Your instructions: Provide the number of lines below that include "computer", without any other words.

Dataset items
________________
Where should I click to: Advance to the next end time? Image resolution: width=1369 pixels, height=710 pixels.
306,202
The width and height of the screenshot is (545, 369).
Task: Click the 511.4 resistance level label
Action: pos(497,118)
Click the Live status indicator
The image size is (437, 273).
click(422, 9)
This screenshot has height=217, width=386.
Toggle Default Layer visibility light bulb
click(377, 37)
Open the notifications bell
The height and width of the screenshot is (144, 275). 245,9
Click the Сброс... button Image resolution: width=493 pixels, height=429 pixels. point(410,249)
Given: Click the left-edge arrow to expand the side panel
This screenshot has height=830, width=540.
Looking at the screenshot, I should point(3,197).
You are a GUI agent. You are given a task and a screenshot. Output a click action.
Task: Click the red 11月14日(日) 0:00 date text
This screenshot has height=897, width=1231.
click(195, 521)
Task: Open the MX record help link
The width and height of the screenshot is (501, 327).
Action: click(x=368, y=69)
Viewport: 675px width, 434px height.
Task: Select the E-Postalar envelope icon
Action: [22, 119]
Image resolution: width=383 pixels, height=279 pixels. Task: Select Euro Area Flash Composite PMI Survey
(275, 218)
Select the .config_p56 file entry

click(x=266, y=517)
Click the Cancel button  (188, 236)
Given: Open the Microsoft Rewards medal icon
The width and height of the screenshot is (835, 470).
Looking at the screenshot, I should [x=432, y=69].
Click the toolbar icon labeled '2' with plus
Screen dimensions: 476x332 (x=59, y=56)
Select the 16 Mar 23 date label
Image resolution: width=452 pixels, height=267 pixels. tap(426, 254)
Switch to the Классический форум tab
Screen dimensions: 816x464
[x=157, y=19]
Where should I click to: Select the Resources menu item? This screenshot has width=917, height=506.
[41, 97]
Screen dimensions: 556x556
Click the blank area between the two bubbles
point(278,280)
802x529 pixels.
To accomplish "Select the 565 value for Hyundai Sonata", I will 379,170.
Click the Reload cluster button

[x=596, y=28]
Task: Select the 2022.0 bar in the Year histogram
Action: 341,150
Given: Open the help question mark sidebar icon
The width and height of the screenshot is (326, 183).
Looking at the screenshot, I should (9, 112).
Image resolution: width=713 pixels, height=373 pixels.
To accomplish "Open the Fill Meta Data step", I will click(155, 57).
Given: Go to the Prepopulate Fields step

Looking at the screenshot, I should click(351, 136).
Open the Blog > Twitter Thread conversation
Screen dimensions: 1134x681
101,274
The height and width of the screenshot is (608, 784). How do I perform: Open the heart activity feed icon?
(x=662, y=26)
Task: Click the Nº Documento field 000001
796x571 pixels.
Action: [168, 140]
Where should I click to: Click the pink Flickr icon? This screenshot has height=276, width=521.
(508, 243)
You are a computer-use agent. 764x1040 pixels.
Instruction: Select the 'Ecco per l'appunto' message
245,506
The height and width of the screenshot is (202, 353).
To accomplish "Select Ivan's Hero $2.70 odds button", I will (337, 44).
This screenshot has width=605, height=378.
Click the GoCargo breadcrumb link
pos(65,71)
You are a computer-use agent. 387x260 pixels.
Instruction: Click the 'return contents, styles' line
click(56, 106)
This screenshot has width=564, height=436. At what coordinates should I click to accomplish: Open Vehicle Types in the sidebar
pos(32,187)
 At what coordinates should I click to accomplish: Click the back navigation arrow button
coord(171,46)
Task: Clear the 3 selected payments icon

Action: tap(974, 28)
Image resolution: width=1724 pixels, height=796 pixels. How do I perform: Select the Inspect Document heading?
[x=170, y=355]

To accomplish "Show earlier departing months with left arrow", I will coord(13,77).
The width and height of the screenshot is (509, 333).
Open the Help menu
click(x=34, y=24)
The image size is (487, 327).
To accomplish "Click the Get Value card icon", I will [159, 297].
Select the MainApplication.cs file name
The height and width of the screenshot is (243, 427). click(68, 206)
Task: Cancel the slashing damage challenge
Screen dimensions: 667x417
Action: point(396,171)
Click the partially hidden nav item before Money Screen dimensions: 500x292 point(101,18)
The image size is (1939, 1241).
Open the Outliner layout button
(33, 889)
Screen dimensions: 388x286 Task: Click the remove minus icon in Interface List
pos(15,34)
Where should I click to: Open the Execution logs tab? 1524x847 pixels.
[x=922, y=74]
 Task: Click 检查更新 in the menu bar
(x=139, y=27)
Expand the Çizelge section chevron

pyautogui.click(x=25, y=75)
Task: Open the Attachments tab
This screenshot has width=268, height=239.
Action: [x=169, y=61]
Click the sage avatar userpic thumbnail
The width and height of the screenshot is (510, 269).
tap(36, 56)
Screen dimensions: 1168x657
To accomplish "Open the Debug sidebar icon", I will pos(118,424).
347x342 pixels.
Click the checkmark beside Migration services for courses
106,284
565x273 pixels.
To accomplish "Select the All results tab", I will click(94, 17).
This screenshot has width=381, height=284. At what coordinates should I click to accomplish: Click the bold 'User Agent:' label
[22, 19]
________________
The answer: 2